PASSAGE PROVIDED =

** begin **

AmandaKedaigle commented 5 years ago

As an update, I've tried a couple different ways to get around this (both reading out my bam file as a sam and changing each CB tag to an RG tag, and by changing the by-rg code to look for CB tags instead), but it looks like there is another issue with the cellranger bams that chromVAR doesn't like as well. When I run it now I get this error:

> fragment_counts = getCounts("RGchanged.bam", peaks, paired = F, by_rg = T, format="bam")
Reading in file: RGchanged.bam
Error in .Call2("solve_user_SEW0", start, end, width, PACKAGE = "IRanges") : 
  solving row 43: range cannot be determined from the supplied arguments (too many NAs)

I can find this error in a few different places on google, and it seems to be related to the format of the input file not being what is expected, but I can't seem to narrow down what the problem is.

AliciaSchep commented 5 years ago

I'm not familiar with cellranger pipeline so don't know what might be the issue. If in digging into the source code (and/or reading in the files using Bioconductor tools more generally) you find something that seems to work please update as it would be great to make the code work for that use case.

AliciaSchep commented 5 years ago

Some notes from consulting with @jeffmgranja

1) The bams are aligned by bwa and there can be issues with very small fragment sizes -- this might be what is leading to bug, because after offset the size would be less than 0. Could add into code something like which(abs(scanned$isize) >= minFragSize) and have a minFragSize in the inputs like 10 bp. As a work-around now, maybe pre-filtering the bams for fragment size could help?

2) 10x has fragments bed file (already tn5 offset) with barcodes in 4th column. Potentially the function in chromVAR to read fragments from bed file could have an option to treat a column as a barcode.

x811zou commented 5 years ago

Hi! I also have the question in obtaining count table from 10x scATACseq @AmandaKedaigle how do you get the count table? Using getCount function + RG-coded-BAM file?

ayeaton commented 5 years ago

Hi @x811zou,

I also wanted to use chromVAR for 10x scATAC-Seq. I used the 10x fragments bed file and slightly changed some functions in chromVAR involved in reading fragments from bed files to treat a column as a barcode so that I could use chromVAR with our data.

I created a pull request with my method, if you are interested.

caleblareau commented 5 years ago

Here's my attempt at it as well-- https://github.com/caleblareau/scATAC_10X_raw_to_kmers/blob/master/example_kmers.R

AliciaSchep commented 5 years ago

@caleblareau What is the file that your method is using? It looks like it is a different file input from what the PR from @ayeaton would use? Would it be a complementary method to also include?

caleblareau commented 5 years ago

@AliciaSchep the "fragments.tsv.gz" file that is the basis of the fragments is the same. The additional file that I reference is essentially the barcodes that pass filter based on 10X's pipeline. My understanding (@ayeaton please correct me if I'm wrong) is that her function will establish a column for every conceivable barcode observed, which I think could run into problems.

** end **

RECORDED INFORMATION =

** begin **

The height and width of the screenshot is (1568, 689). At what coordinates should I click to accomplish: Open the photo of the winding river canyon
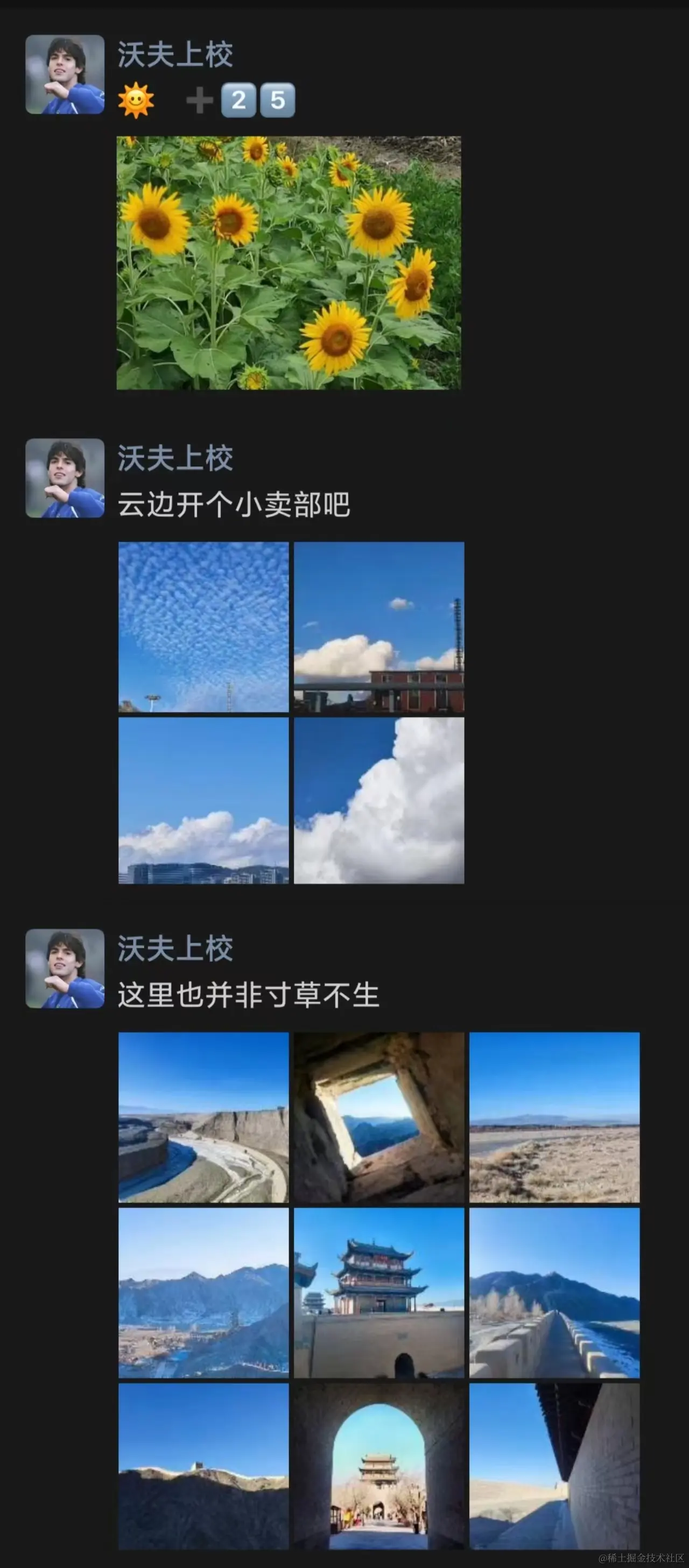tap(203, 1117)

** end **

SHORT EXERCISE 1 = Reproduce the chromVAR thread from "I'm not familiar" up to and including "size could help?".
SHORT EXERCISE 2 =
Answer these questions about the chromVAR thread:
(a) In the notes from consulting with @jeffmgranja, what minimum fragment size is given as an example input?
(b) In which column of the 10x fragments bed file are the barcodes?
(c) According to caleblareau, which file is the basis of the fragments?

COMPLETE OUTPUT 1 =
I'm not familiar with cellranger pipeline so don't know what might be the issue. If in digging into the source code (and/or reading in the files using Bioconductor tools more generally) you find something that seems to work please update as it would be great to make the code work for that use case.

AliciaSchep commented 5 years ago

Some notes from consulting with @jeffmgranja

1) The bams are aligned by bwa and there can be issues with very small fragment sizes -- this might be what is leading to bug, because after offset the size would be less than 0. Could add into code something like which(abs(scanned$isize) >= minFragSize) and have a minFragSize in the inputs like 10 bp. As a work-around now, maybe pre-filtering the bams for fragment size could help?

COMPLETE OUTPUT 2 =
(a) 10 bp
(b) The 4th column
(c) "fragments.tsv.gz"